NOTE: A larger version of this story will appear in the winter edition of Concordia University’s Broadcaster magazine.
November 9, 2019, is the day Concordia cross country truly returned to prominence. Forget about the trophy and the banner for a moment. Feel-good stories had to emerge, the right mix of athletes had to be brought together and meshed into a family and certain mental barriers had to be broken down. It’s what made that day so special. Tears of joy, happiness and relief poured out on that date.
It’s these types of moments that transcend the world of sports. Seniors like Rebekah Hinrichs had wanted this moment her whole career. It wasn’t for lack of effort that the Bulldog women’s cross country team failed to finish better than fourth in the GPAC since 2012. Whatever frustrations were previously felt, they were carried away by light winds on an unseasonably warm November day.
Says Hinrichs, “It was a surreal moment for sure. I had a lot of emotions going. I cried for sure. I cried in relief of being part of this amazing team that has been working all season. We just came together to thank God for all He has given us.”
The emotions of Hinrichs mirrored those of head coach Matt Beisel and her teammates.
Said junior Alyssa Fye, “I don’t know if I quite believe it yet that we won conference and we’re going to Vancouver, Washington, to compete at nationals.”

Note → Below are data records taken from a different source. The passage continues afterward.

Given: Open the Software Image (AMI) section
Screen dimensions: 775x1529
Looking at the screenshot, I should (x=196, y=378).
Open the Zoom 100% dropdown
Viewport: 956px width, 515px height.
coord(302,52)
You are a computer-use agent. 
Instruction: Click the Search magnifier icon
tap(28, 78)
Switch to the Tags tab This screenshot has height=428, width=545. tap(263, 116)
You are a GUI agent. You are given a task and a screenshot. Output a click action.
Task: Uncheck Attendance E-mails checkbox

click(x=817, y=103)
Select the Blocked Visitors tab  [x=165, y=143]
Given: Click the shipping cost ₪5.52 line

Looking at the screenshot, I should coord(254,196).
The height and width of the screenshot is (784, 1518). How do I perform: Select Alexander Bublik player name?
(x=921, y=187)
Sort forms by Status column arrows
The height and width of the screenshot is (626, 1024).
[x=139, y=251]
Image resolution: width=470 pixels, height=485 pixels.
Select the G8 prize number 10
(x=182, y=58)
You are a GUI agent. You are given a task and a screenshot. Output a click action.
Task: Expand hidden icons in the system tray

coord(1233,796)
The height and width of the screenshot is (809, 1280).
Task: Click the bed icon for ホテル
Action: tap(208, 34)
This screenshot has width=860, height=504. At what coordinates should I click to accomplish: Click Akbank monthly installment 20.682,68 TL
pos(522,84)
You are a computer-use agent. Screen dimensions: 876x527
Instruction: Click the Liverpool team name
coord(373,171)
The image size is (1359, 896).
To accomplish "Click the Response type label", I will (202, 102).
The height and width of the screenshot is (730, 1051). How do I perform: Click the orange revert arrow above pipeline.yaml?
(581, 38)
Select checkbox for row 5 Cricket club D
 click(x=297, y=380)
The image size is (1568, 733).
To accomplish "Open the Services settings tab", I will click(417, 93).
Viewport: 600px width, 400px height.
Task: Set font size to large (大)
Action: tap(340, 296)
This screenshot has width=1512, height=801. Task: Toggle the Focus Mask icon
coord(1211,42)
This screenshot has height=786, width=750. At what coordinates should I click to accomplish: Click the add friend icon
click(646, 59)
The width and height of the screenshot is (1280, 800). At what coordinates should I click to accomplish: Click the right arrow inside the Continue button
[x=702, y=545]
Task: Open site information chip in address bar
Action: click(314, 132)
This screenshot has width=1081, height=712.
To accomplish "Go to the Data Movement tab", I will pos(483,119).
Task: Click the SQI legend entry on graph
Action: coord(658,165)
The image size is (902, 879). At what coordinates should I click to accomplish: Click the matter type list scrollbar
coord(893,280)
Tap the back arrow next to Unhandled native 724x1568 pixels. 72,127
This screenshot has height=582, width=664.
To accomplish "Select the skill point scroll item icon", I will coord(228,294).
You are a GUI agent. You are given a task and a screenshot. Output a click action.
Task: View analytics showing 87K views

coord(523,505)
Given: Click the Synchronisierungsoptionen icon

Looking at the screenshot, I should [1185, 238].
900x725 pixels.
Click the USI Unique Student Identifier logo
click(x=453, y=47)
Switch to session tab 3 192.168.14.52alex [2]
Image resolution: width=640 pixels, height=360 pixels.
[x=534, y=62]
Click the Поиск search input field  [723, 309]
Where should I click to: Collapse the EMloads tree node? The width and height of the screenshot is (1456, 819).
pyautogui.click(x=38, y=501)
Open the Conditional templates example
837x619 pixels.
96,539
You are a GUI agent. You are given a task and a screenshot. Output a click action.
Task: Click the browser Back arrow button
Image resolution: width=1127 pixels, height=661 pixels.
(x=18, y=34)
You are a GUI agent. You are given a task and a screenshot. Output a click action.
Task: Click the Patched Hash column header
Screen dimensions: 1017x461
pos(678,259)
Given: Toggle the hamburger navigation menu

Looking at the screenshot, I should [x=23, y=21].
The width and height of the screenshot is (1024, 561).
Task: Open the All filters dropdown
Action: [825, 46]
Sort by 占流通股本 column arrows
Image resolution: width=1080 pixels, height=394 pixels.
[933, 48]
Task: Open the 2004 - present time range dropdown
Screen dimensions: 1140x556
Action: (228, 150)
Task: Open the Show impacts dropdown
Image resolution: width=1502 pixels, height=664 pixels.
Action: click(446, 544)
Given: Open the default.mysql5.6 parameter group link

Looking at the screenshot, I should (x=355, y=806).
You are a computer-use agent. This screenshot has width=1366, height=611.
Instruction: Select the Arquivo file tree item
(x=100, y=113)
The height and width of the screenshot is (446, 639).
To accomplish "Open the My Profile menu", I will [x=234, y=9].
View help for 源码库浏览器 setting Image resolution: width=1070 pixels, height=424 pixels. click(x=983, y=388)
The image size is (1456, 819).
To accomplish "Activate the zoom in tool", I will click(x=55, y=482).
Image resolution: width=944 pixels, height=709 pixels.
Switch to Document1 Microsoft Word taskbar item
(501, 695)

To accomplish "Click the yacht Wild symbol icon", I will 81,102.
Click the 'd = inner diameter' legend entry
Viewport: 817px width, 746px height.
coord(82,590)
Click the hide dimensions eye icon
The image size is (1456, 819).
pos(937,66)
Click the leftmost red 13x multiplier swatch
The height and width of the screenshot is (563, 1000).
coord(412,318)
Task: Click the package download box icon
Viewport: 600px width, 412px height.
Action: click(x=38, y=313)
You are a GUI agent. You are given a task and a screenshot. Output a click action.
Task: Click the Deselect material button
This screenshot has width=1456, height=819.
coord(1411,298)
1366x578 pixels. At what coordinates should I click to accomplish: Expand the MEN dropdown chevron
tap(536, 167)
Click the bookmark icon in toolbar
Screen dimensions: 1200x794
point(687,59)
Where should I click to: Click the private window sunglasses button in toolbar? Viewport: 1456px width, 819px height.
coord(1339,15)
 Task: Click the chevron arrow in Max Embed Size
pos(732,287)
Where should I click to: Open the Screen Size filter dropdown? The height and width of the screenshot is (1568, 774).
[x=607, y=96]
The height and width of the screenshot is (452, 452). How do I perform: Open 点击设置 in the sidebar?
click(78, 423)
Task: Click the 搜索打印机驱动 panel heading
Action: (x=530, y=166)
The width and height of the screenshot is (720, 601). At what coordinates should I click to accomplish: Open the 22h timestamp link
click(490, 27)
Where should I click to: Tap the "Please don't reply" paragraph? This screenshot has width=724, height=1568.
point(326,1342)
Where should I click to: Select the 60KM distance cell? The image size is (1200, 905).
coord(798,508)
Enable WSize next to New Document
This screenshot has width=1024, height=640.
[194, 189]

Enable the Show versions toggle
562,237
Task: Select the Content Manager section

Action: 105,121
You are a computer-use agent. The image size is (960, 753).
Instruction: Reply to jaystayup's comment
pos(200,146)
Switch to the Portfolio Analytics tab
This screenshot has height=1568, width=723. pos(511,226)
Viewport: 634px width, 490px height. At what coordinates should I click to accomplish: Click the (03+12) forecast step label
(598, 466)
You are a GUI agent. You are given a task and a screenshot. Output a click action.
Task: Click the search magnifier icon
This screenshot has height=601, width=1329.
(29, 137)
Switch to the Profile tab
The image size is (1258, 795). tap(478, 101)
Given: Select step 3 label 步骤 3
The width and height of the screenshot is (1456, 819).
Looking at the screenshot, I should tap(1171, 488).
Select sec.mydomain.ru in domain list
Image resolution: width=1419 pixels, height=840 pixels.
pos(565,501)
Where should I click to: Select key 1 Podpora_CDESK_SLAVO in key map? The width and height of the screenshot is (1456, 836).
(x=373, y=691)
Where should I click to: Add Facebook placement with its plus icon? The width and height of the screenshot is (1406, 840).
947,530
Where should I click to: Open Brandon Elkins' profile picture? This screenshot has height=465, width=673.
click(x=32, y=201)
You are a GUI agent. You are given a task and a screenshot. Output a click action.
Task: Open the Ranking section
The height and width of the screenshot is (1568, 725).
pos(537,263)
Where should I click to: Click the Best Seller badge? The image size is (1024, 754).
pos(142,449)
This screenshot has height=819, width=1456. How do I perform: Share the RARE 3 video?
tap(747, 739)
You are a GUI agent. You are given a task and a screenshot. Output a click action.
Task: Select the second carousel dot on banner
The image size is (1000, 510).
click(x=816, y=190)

Said freshman Kylahn Heritage, “It was pretty crazy, really surreal. I still haven’t fully processed it because it’s such a big deal.”
Said junior Sydney Clark, “I was able to look at my teammates and know they put everything they had into it – so did I. That’s how we got there. That was super cool.”
Added Beisel, “I got pretty choked up myself. I couldn’t speak. I really didn’t have the words to express how I felt – I still don’t.”
What Beisel’s squad did was achieve something that the program had not done since 2005 – win a conference championship. The Concordia women’s team had effectively “closed the gap” as the motto for both the men and women’s squad has been all season. For the first time since 2011, the Bulldogs will take a women’s team to the NAIA Cross Country National Championships.
This is more like it for a program that has experienced astounding success, particularly from 1999 through 2005 when it won four conference titles and placed second nationally three times under previous head coach Kregg Einspahr. The question is: how did they get back here?
Ranked third in the GPAC preseason poll, Concordia was not necessarily expected to beat out perennially strong teams in the conference such as Dordt and Northwestern (both nationally ranked to begin the fall). The Bulldogs brought back a great deal of their 2018 team, but said goodbye to top runner Taylor Grove, the program’s lone national qualifier a year ago.
Concordia reached this point by building a familial atmosphere – and with some talent and dedication of course. Explains Fye, “Our team chemistry has been really good this season. That’s helped a lot. I’m just amazed by how much our team pushes each other. When someone has a bad day or bad workout, it’s fine. Get the next one. You just push each other.”
That sense of unity and “running for the one” has been a powerful motivator. Guided by Beisel, the Bulldogs are doing things they may not have thought capable of achieving.
Clark did not even run at the GPAC meet last year and has never scored in a GPAC track meet. She placed 12th at the GPAC Championships.
Sophomore Abi DeLoach did not make the varsity team her senior year of high school. She placed 18th at the GPAC Championships.
Fye played volleyball in high school and never ran cross country. She placed fourth at the GPAC Championships.
Hinrichs did not run cross country until her senior year of high school. She placed fifth at the GPAC Championships.
Freshman Bailie Vanarsdall was plagued by shin injuries in high school and struggled to reach her full potential. She placed 26th at the GPAC Championships.
We could go on … As Beisel explains, “I’ve always coached my teams with a belief in the idea of synergy. It’s the idea that the sum of the parts add up to more than the whole. In theory, 2+2 could equal 5 or 6 … It is so important to love and care about each other. We didn’t just let that happen accidentally.”
On Friday, Nov. 22, Beisel will lead his team into competition at the 2019 NAIA Cross Country National Championships at Fort Vancouver National Historic Site. More important than the trophy or the banner, this has been about seeking a goal and accomplishing it through togetherness and determination.
They set out to win a conference title and make it to nationals – and they did it. It doesn’t always work out that way in sports or in life. This team isn’t taking that for granted.
Says Clark, “Honestly it means everything to me. Freshman year I made it a goal before I graduated that I wanted to run at nationals. This is making my whole collegiate dream come true.”